- What is being asked
Repeat the lines below exactly as written, please, from the line with "This screenshot has height=458, width=1568." to the line with "You are a computer-use agent. The image", both lines included, and no others.

======

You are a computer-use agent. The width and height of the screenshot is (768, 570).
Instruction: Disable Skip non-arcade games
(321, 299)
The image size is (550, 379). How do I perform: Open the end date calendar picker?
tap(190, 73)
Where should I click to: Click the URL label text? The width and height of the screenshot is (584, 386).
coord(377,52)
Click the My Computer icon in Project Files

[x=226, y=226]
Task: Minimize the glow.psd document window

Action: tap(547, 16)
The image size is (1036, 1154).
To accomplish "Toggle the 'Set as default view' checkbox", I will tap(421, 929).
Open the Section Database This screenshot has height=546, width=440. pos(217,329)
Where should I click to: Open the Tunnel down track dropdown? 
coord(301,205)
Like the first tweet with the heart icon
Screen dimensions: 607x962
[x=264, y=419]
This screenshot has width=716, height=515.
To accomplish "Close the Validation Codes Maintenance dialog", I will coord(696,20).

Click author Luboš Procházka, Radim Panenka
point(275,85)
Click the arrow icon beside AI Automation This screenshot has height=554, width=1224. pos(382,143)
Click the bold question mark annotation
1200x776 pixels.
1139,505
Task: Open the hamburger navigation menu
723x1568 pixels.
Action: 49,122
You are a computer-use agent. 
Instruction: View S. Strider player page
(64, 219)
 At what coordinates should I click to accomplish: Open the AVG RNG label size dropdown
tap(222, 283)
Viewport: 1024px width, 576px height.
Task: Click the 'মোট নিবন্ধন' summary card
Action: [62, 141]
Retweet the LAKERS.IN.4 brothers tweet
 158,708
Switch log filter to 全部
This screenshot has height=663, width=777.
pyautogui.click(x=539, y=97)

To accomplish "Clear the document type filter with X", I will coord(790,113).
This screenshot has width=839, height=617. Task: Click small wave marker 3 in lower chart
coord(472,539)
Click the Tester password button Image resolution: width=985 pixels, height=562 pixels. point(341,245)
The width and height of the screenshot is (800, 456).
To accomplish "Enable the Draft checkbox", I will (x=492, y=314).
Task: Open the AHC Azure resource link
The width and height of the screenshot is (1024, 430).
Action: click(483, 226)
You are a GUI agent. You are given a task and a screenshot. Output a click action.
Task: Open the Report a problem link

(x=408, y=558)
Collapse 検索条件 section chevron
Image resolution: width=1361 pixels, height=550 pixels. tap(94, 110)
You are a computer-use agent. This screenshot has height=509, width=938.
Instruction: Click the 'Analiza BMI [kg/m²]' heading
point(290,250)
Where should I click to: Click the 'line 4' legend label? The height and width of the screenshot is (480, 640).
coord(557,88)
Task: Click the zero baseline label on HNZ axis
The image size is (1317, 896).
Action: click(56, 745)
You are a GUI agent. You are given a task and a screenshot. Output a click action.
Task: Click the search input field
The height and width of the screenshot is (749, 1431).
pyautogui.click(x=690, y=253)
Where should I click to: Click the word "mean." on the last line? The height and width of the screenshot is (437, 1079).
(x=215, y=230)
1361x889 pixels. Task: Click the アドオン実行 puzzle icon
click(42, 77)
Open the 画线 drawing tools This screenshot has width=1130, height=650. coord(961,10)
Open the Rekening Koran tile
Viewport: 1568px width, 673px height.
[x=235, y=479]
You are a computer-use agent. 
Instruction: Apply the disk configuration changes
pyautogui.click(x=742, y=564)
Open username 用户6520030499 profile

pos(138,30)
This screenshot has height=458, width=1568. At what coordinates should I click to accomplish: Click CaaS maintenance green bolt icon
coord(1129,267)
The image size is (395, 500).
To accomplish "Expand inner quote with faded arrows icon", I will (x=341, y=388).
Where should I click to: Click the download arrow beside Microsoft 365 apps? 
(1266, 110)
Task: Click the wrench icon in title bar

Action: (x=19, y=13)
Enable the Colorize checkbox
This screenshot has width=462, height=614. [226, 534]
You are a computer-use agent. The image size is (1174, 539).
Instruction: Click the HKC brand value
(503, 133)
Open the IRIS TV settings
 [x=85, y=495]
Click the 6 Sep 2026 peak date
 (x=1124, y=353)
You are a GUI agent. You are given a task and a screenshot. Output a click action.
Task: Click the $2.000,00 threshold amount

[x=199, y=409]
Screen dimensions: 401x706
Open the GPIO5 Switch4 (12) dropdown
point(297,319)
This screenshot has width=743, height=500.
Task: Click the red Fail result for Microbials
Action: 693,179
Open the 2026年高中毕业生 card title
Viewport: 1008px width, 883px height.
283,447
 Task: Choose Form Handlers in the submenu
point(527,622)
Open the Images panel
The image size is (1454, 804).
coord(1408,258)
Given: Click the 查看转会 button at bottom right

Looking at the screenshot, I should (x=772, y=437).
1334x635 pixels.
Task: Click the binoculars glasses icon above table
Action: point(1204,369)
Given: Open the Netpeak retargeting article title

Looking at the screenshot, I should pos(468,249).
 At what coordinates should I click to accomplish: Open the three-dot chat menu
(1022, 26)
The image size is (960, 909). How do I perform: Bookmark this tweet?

======

- Result
This screenshot has height=458, width=1568. At what coordinates should I click to accomplish: Click CaaS maintenance green bolt icon
coord(1129,267)
The image size is (395, 500).
To accomplish "Expand inner quote with faded arrows icon", I will (x=341, y=388).
Where should I click to: Click the download arrow beside Microsoft 365 apps? 
(1266, 110)
Task: Click the wrench icon in title bar

Action: (x=19, y=13)
Enable the Colorize checkbox
This screenshot has width=462, height=614. [226, 534]
You are a computer-use agent. The image size is (1174, 539).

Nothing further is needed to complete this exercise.